I am a worried mom. Thanks!!:ear:


----------



## SOPHIES-MOM (Oct 4, 2010)

If she has fleas, you will see "flea dirt" which is flea poop and looks like black dirt. With her being white, if it's there you will see it. If not it sounds like it could be an allergy.


----------



## shimpli (Mar 24, 2010)

If you put the topical flea meds today I think you should wait 48 hours to give her a bath.


----------



## Kathie (Jul 31, 2008)

You can tell if the tiny black specks are flea dirt by wetting them. They will turn red - blood. I give Abby Comfortis pills for flea control then I don't have the messy gunk on her hair.


----------



## morriscsps (Aug 17, 2010)

Another place to check for 'flea dirt' is her bed. Lightly wet a paper towel and blot her bed. Poor Tillie...

Also, roll her onto her back. If she has fleas, you will see them scurrying up to her belly. I guess fleas don't like to be upside down. The groin area doesn't have as much hair so it is a little easier to see movement.
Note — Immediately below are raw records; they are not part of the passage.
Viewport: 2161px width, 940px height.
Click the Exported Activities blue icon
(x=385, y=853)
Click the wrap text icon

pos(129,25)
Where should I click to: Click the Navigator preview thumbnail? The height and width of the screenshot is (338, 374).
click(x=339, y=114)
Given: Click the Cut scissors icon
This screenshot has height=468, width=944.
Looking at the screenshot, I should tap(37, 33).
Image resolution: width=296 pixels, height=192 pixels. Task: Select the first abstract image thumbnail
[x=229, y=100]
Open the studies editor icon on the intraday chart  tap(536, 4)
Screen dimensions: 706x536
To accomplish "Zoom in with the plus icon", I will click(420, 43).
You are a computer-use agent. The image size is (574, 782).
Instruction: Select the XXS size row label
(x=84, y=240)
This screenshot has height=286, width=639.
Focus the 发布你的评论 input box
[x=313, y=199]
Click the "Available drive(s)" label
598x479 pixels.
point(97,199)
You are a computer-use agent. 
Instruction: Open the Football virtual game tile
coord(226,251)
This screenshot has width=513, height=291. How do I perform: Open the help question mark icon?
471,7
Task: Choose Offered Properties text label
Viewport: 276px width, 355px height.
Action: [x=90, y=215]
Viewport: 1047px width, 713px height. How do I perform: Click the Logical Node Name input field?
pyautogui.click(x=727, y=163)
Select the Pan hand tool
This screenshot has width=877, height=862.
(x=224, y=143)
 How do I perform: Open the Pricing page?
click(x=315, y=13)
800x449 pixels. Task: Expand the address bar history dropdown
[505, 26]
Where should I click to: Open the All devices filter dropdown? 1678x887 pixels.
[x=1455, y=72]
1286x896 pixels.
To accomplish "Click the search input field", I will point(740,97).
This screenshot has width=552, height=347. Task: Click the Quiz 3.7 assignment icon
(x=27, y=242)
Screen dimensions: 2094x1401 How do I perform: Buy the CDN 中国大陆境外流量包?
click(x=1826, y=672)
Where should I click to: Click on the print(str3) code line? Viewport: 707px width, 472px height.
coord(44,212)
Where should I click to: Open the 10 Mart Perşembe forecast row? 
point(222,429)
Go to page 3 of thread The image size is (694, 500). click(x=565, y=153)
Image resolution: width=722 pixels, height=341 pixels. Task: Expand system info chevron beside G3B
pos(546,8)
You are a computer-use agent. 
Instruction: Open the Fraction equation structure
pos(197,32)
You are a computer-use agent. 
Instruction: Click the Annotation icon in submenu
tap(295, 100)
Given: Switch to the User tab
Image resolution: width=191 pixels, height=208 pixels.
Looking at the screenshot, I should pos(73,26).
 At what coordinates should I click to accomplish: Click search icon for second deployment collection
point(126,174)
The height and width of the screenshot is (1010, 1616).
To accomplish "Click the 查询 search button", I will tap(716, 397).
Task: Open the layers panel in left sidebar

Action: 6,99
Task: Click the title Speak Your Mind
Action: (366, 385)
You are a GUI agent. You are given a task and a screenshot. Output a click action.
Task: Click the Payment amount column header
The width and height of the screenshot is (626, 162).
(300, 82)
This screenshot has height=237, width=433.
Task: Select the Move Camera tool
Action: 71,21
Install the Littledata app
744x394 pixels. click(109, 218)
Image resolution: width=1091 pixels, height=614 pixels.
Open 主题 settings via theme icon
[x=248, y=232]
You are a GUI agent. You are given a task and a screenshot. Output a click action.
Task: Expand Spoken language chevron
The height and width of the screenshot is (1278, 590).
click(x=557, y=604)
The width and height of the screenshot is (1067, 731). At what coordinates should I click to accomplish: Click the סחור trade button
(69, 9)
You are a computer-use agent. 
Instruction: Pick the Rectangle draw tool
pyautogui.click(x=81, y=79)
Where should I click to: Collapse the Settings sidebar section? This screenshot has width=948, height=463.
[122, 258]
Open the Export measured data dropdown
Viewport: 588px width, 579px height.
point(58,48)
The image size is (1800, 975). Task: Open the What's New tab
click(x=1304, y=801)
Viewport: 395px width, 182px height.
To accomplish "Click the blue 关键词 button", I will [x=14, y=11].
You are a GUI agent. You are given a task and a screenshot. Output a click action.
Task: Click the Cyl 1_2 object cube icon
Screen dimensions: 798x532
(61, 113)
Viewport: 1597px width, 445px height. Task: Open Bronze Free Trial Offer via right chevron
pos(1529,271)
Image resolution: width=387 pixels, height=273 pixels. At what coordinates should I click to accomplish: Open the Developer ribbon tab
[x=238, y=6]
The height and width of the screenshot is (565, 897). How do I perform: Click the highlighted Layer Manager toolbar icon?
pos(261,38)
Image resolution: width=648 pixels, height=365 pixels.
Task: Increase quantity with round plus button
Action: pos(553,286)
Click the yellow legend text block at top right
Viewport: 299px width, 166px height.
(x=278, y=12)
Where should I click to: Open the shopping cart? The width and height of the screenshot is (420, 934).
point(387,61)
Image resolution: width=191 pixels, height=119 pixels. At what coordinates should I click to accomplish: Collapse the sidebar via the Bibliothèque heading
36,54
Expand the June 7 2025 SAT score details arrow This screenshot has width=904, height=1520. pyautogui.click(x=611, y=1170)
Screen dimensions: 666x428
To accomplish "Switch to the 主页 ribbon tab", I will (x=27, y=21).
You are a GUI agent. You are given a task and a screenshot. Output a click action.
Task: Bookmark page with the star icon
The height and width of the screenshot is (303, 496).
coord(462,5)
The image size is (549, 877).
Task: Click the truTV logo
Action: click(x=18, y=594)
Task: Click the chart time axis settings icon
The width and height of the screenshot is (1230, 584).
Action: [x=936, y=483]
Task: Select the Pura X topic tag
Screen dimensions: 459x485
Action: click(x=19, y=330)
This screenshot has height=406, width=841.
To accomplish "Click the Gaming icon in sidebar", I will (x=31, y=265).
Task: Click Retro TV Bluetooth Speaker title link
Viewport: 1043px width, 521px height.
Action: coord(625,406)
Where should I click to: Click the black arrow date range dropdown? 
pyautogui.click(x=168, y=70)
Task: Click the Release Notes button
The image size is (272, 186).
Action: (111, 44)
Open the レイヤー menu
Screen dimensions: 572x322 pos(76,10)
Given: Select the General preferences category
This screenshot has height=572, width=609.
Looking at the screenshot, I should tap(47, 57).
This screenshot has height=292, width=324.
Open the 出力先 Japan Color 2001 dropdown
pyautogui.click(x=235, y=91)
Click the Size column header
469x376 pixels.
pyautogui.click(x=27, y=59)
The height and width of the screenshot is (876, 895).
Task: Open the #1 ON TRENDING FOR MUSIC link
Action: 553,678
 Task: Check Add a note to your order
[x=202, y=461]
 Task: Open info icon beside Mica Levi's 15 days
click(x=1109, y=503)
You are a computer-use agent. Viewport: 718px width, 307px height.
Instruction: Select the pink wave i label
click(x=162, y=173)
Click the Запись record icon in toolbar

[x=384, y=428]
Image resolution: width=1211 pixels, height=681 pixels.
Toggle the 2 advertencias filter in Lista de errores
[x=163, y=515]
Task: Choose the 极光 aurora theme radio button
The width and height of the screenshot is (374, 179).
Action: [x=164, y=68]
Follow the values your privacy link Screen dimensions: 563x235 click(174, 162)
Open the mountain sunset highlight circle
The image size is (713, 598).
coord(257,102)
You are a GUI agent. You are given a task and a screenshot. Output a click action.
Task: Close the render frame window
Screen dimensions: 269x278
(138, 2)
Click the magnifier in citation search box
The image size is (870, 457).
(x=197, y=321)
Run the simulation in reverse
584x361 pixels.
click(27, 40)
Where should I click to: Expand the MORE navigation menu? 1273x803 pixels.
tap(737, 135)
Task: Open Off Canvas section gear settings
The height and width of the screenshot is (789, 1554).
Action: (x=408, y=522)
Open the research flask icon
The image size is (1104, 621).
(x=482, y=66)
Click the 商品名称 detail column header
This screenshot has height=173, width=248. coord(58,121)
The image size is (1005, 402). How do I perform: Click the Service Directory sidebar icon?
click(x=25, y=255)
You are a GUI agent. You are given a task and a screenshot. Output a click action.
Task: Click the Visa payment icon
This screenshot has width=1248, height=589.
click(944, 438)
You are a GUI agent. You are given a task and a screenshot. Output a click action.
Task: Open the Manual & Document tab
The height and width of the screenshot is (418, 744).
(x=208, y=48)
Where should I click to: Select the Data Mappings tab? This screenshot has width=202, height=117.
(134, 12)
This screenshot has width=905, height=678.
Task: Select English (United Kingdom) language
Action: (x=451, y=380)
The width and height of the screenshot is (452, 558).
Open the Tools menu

FLEAS! Just thinking about them wigs me out.


----------



## TilliesMom (Sep 30, 2010)

yes, I have been combing her and looking for flea feces and eggs and don't see anything. The spots on her chest that I was refering to are more like freckles, like the pigment of her skin is brown in a few small spots... does that make sense? I am also wondering if she could be reacting to the cheap "puperoni" treats I got for her last week... I am keeping a close eye on her itching, it's not getting worse and I don't see flea dirt... the brown spots on her chest make me wonder though. What are they? maybe they are always there like freckles and I have just never noticed??


----------



## dodrop82 (May 21, 2010)

If you have cats and a dog going in and out in 70 degree weather and DON'T have fleas on pets with no flea treatment on...THAT would AMAZE me! Fleas wig me out too! BAD!!! I fight them with everything I got, cause I've had to deal with them in my house too many times over the years! And the house I work in! I now have my co-workers very afraid to let the cat out at work, unless they're gonna put some Frontline on her!!!


----------



## Suzi (Oct 27, 2010)

TilliesMom said:


> yes, I have been combing her and looking for flea feces and eggs and don't see anything. The spots on her chest that I was refering to are more like freckles, like the pigment of her skin is brown in a few small spots... does that make sense? I am also wondering if she could be reacting to the cheap "puperoni" treats I got for her last week... I am keeping a close eye on her itching, it's not getting worse and I don't see flea dirt... the brown spots on her chest make me wonder though. What are they? maybe they are always there like freckles and I have just never noticed??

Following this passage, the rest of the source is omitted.